A bipartisan group of House and Senate Small Business committee members is calling on the Small Business Administration to pause expanding its flagship 7(a) lending program to fintechs after the recent departure of a key administrator. 

According to a May 16 letter to SBA Administrator Isabella Casillas Guzman, the recent departure of Associate Administrator Patrick Kelley has left a leadership void when such leadership will be necessary to implement the rules. In April, the SBA issued a final rule lifting the moratorium on the number of non depository lenders for 7(a) lending. 

 “Without a permanent associate administrator leading the Office of Capital Access, it makes it more challenging for stakeholders to get timely responses to implementation inquiries and for Congress to conduct necessary oversight of these significant programmatic changes,” the lawmakers wrote. 

The letter came less than one week after lawmakers grilled Kelley during a May 10 House Small Business Committee meeting over the proposal he led to allow fintechs to use the program. Republican members noted that PPP loans originated through fintechs were “highly suspicious” at nearly five times the rate of loans from traditional lenders.

“The SBA is throwing away the nine perspective elements of underwriting that lenders have been using for decades to determine if a borrower is eligible for a government-backed loan,” said Small Business Committee Chair Roger Williams (R-Texas). “Instead, lenders will now be able to use whatever lending criteria they see fit considering that taxpayers will go and be the ones on the hook if a significant number of those loans go bad.”

Several Republicans questioned whether the agency would have enough staffing to handle the changes as more employees work from home, a contention Kelley pushed back on. He defended the changes, adding that lifting the moratorium will provide borrowers with more options for 7(a) loans.
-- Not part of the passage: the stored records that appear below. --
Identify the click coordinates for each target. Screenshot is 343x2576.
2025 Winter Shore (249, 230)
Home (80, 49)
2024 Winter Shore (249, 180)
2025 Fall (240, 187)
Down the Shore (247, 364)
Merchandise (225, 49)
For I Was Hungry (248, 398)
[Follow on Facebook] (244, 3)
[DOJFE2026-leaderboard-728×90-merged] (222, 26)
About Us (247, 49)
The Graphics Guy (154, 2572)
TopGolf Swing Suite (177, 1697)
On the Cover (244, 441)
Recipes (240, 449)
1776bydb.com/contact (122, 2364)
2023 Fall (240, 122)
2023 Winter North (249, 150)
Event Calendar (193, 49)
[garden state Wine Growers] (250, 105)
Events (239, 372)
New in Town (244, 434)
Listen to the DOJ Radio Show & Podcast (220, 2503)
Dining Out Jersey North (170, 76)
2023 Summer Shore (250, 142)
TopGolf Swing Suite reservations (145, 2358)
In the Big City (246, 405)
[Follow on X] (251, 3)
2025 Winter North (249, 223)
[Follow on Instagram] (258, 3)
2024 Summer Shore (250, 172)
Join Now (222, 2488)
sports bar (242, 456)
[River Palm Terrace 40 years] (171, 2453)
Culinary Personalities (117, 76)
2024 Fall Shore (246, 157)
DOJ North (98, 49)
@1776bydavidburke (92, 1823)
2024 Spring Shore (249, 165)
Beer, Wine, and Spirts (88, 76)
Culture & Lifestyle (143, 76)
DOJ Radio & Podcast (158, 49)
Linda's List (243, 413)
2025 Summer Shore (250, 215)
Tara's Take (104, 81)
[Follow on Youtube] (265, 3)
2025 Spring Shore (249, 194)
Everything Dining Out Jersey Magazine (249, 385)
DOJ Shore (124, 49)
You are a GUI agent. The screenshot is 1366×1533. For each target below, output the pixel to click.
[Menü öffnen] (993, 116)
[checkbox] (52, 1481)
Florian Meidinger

He predicted that banks and credit unions would still allocate the majority of such loans. 

The number of Small Business Lending Company licenses had been capped at 14 since 1982. The SBA is initially admitting only three new SBLCs into the program. The SBA has said the change would increase chances for employee ownership and modernize credit criteria and underwriting standards to incentivize a wider distribution network of small-dollar loans. The rule will allow lenders to make SBA lending decisions based on their existing credit policies for non-SBA loans similar in size; provide additional flexibility for loans of under $150,000; streamline required paperwork for lenders; and simplify and clarify affiliation standards for small business owners and lenders. 

Both Democrats and Republicans have said the safety of fintech lending needs to be ensured before they support the expansion. In March, Ben Cardin (D-Md.), chair of the Senate Small Business Committee, and Sen. Joni Ernst (R-Iowa), the committee’s ranking Republican member, released a letter urging Guzman to “go back to the drawing board on the agency’s irresponsible changes made to its loan underwriting while permitting an unlimited number of nonbank financial technology companies.”